[Brief]
In the listing that follows, tally the lines containing "pixels"; give the count and nothing more.

[Provided data]
————————

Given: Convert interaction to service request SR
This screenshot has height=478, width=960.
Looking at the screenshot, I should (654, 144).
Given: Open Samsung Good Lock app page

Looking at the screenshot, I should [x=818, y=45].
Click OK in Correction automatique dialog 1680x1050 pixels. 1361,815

————————

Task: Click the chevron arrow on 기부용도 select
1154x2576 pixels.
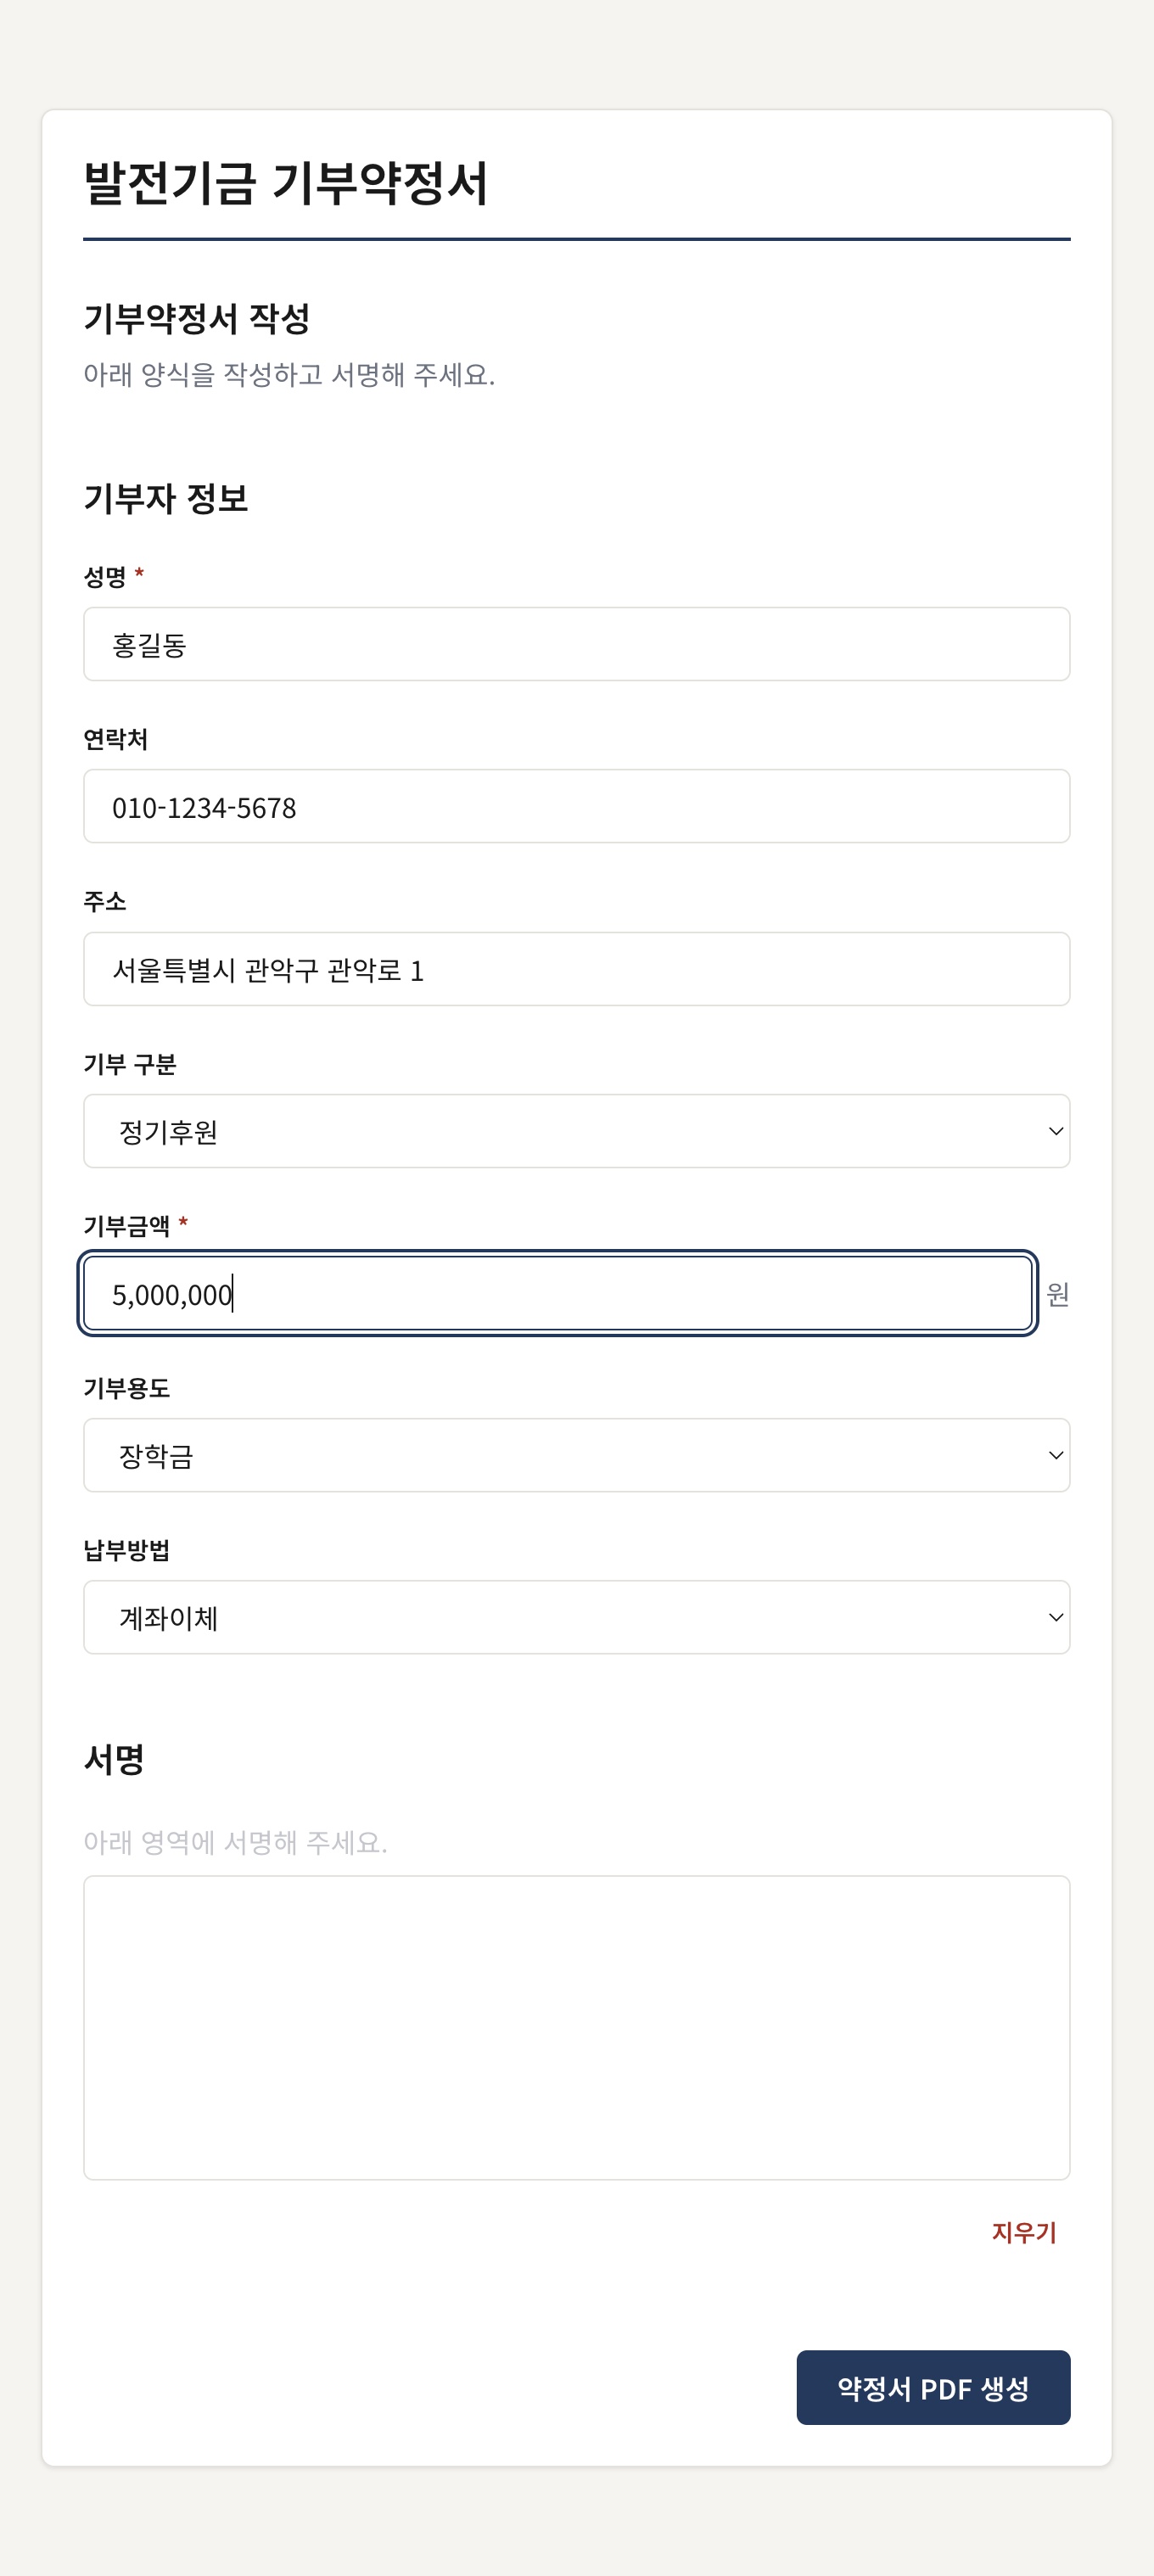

————————

[The completed task]
2